CLICK HERE to watch the YouTube video.

I had Donnalee demonstrate all three of the exercises.

#1 – Prone Hip Extension

How to do Prone Hip Extension

Prone Hip Extension 

Lie down in good alignment, with your head, neck, back, hips, and ankles in line. Put your forehead in your hand or put a towel underneath your forehead. With your other hand, ensure that your shoulder is in a happy and healthy position. Tighten up your abdominal area, lift your thigh off the ground and extend your leg. Really focus on the gluteus maximus and then lower back down. Do this in a smooth and controlled movement, coming to the top and then back down. You want to isolate your gluteus maximus with this exercise, so really squeeze your glute as your lift and lower your leg.

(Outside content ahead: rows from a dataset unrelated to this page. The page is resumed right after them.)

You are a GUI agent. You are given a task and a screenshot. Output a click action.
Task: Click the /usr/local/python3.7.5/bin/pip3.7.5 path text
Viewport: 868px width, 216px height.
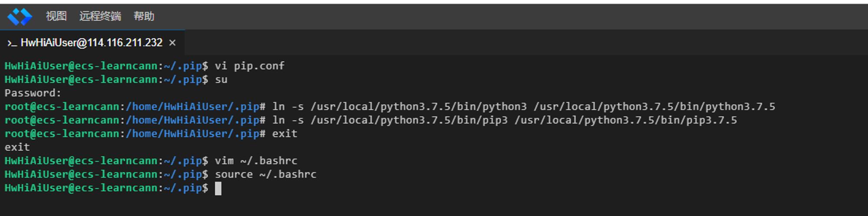point(626,120)
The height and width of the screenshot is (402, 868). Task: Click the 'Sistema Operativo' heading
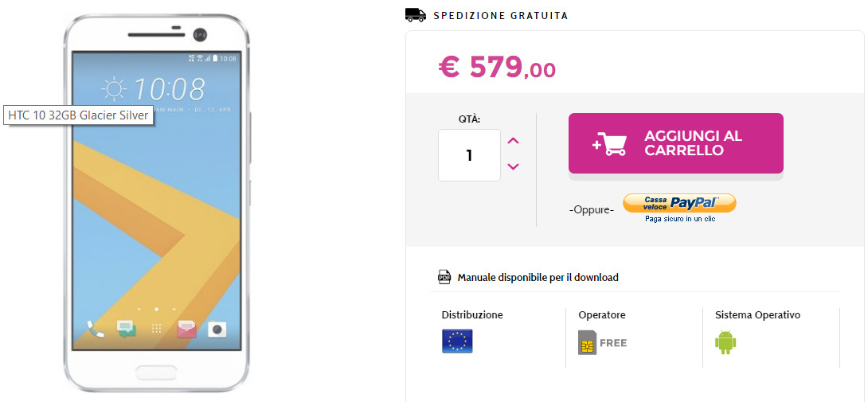pos(757,314)
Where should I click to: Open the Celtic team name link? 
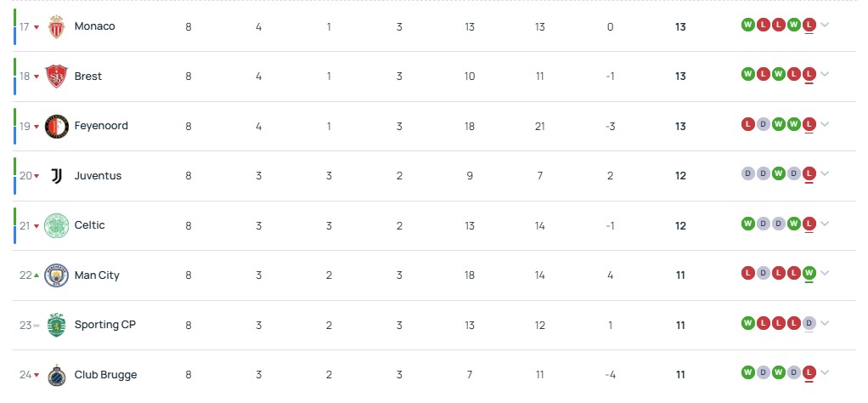[89, 225]
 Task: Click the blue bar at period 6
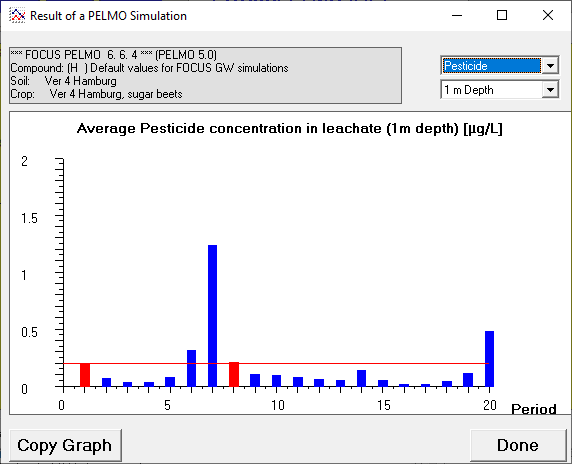(191, 368)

#2 – Prone Hip Extension Progression

Prone Hip Extension Progression

Prone Hip Extension Progression

Start in the same position, bend at your knee, lift your heel towards the ceiling and then lower back down. Again, isolate your glutes by squeezing your glute throughout the exercise, and use the strength of your glutes to lift and lower your leg.

#3 – Prone Hip Extension with Resistive Band

Utilize a resistive band like a mini looped band and place it just above your knees. This will give you some resistance, challenging that gluteus maximus a lot more.

How to do Prone Hip Extension with Resistive Band -regular

Prone Hip Extension with Resistive Band (regular)

Get back into that starting position, lying on your stomach, head resting, spine and shoulder in a good position, and tightening your abdominal area.

Prone Hip Extension with Resistive Band -progression

Prone Hip Extension with Resistive Band (progression)

You can progress and add that bend to your knee. Push your heel up from the ground and back down.

So there you go! You have those three exercises and you have two progressions when it comes to that third exercise. Work through the three if you have never done any of them. Start off with the first one and then find the one that is best for you to target your glutes.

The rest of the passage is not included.